Ich kann den Anwendern das verschieben nicht wegnehmen - also kann es
passieren, dass ein Ordner von Ordner-a\Verzeichnis-xa1 in
Ornder-d\Verzeichnis-xd4 verschoben wird.
Konkret: Ordner-a\Verzeichnis-xa1\beispiel wir verschoben nach
Ordner-d\Verzeichnis-xd4\beispiel.



Du kannst dem, falls du das definitiv so nicht willst, mit
MoveSecurityAttributes[1] abhelfen.

Aber es ist natürlich so, dass bei Anwendung der ACLs des
Zielverzeichnisses durch versehentliches Verschieben plötzlich Benutzer auf
Daten zugreifen können, die vielleicht gar keinen Zugriff auf diese Daten
hàtten haben dürfen.

Ich habe über ein Skript nachgedacht, dass sicherlich möglich ist. Nachdem
ich ja auf Grund der festen Struktur und der Verzeichnisnamen genau weiß,
wie die AD-Objekte für jeden Ordner heißen müssen, und ich auch genau weiß,
welches Recht für die jeweilige Gruppe an der Stelle gesetzt sein muss, wàre
das möglich mit xcalcs neu zu setzen. Das Skript müsste dann nur durch
meinen Verzeichnis-Baum pflügen und setzen bzw. nacn unten durchschießen.



Du könntest versuchen, statt deine ACLs immer wieder überzubügeln, einfach
die Einschaltung der Vererbung durchsetzen.

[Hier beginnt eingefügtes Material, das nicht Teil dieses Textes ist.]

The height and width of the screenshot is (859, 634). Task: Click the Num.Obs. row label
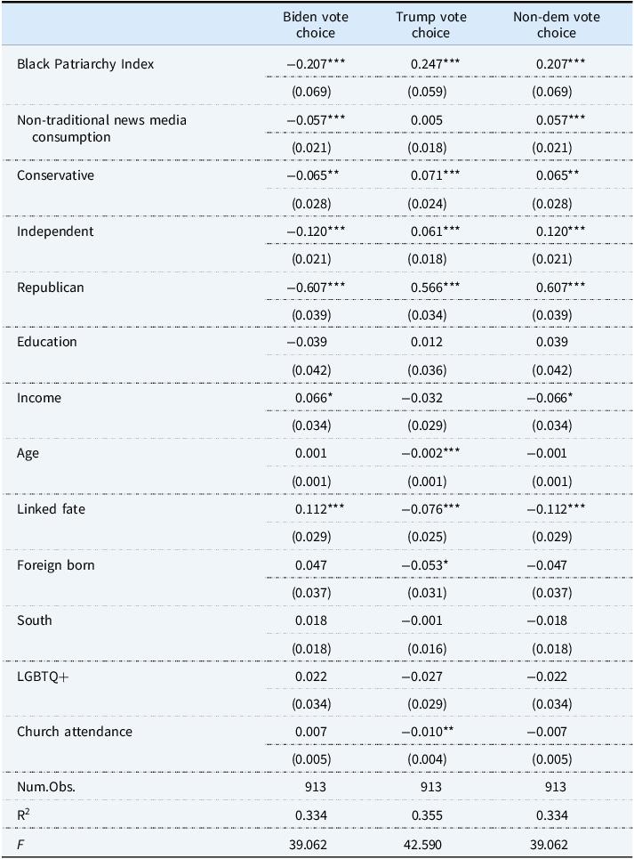click(46, 787)
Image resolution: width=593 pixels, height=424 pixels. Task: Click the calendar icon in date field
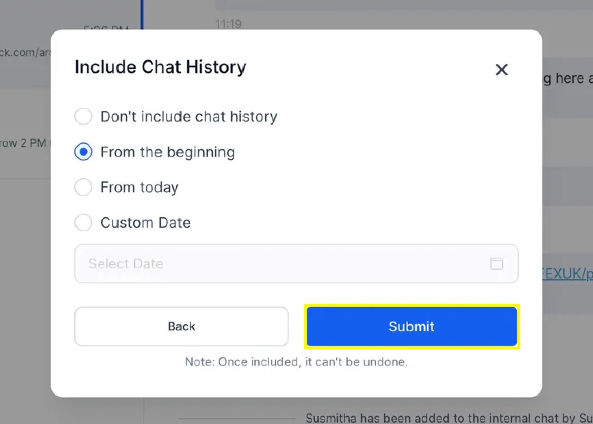[x=496, y=264]
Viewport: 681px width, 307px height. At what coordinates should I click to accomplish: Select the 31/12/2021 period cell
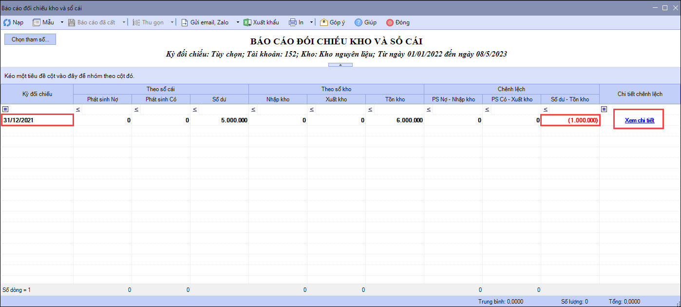37,120
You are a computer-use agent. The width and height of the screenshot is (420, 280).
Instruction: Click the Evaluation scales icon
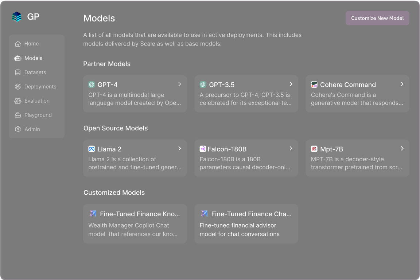18,101
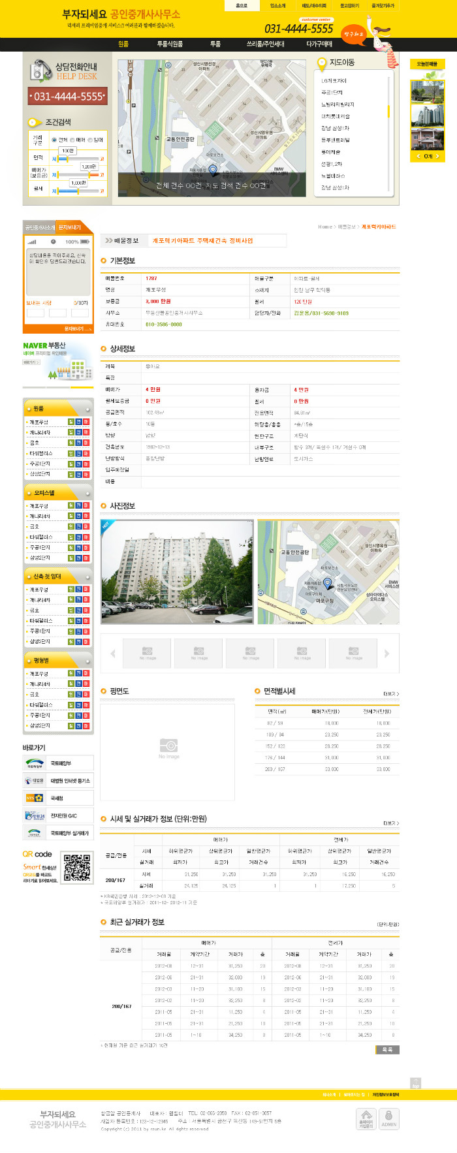Click the QR code image
This screenshot has width=457, height=1153.
pos(77,867)
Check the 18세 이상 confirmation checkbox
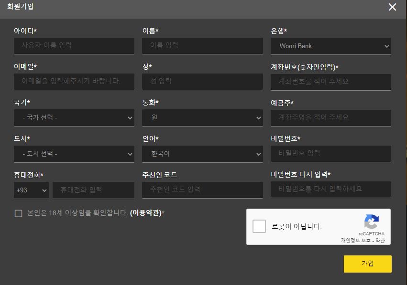This screenshot has height=285, width=407. point(18,213)
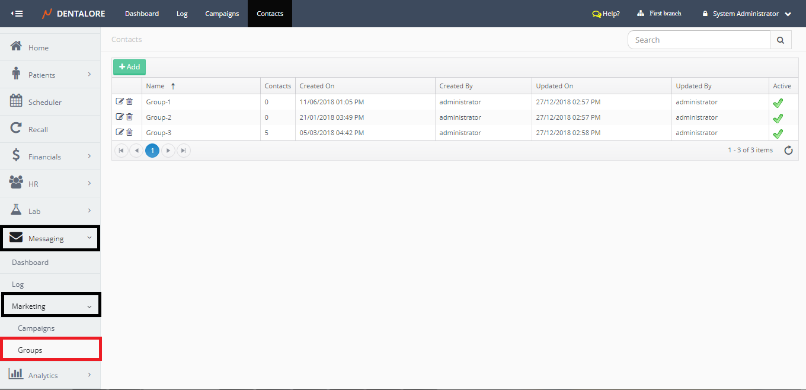
Task: Jump to the last page in pager
Action: [184, 151]
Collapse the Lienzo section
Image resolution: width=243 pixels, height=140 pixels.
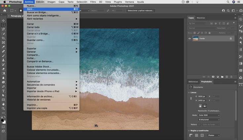[189, 93]
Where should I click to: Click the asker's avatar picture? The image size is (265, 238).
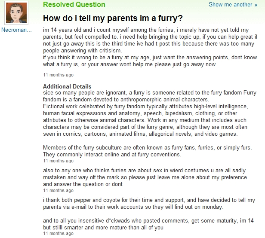coord(16,13)
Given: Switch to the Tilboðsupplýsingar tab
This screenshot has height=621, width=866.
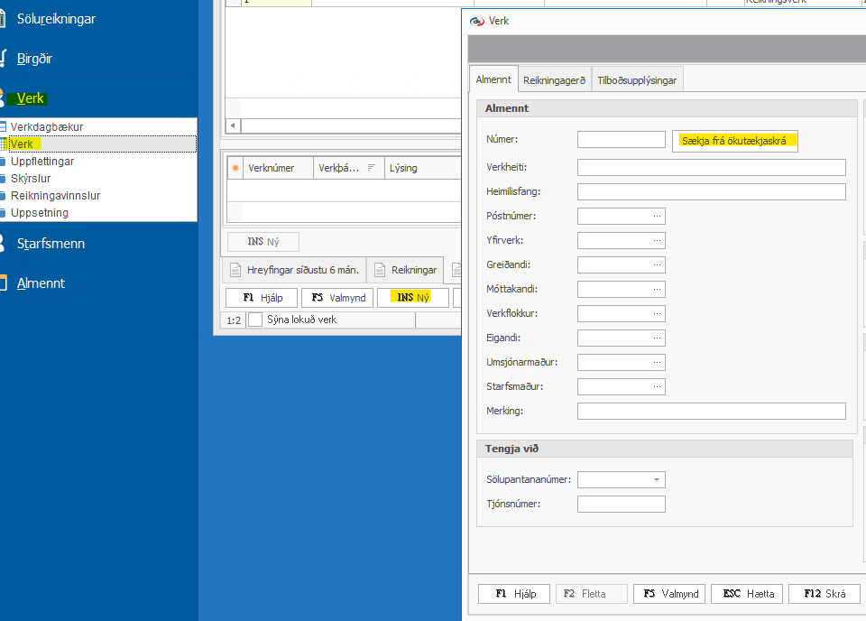Looking at the screenshot, I should click(x=637, y=80).
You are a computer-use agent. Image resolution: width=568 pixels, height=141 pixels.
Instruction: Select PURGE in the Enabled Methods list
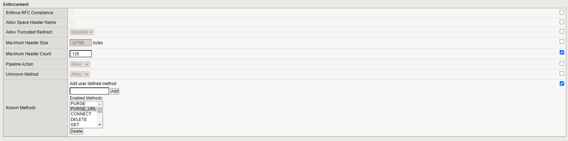pos(78,104)
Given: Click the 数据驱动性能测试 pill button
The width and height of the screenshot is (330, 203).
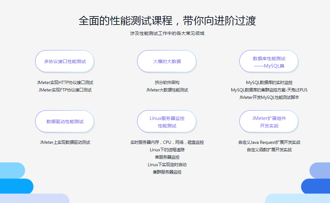Looking at the screenshot, I should pyautogui.click(x=65, y=121).
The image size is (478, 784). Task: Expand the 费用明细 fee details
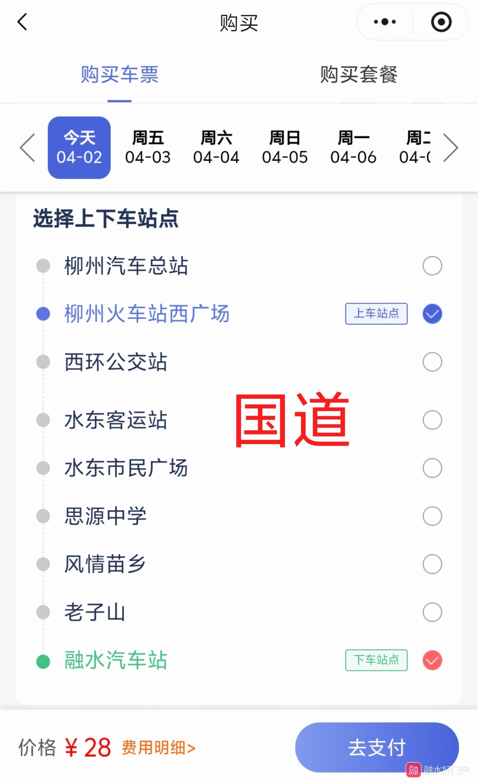(x=158, y=748)
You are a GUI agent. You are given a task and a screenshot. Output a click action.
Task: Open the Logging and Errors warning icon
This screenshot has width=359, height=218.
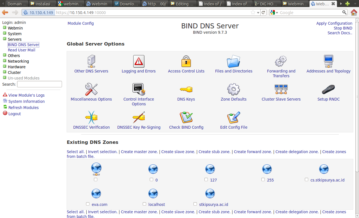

Das ist einfacher zu
implementieren, denn in dem Fall brauchst du für die Skriptimplementtation
nicht mehr die Kenntnis der konkreten ACLs, sondern enumerierst lediglich
deine "vierte" Verzeichnisebene und legst fest, dass die ACLs an allen
Unterobjekten zurückgesetzt und die Vererbung eingeschaltet werden soll.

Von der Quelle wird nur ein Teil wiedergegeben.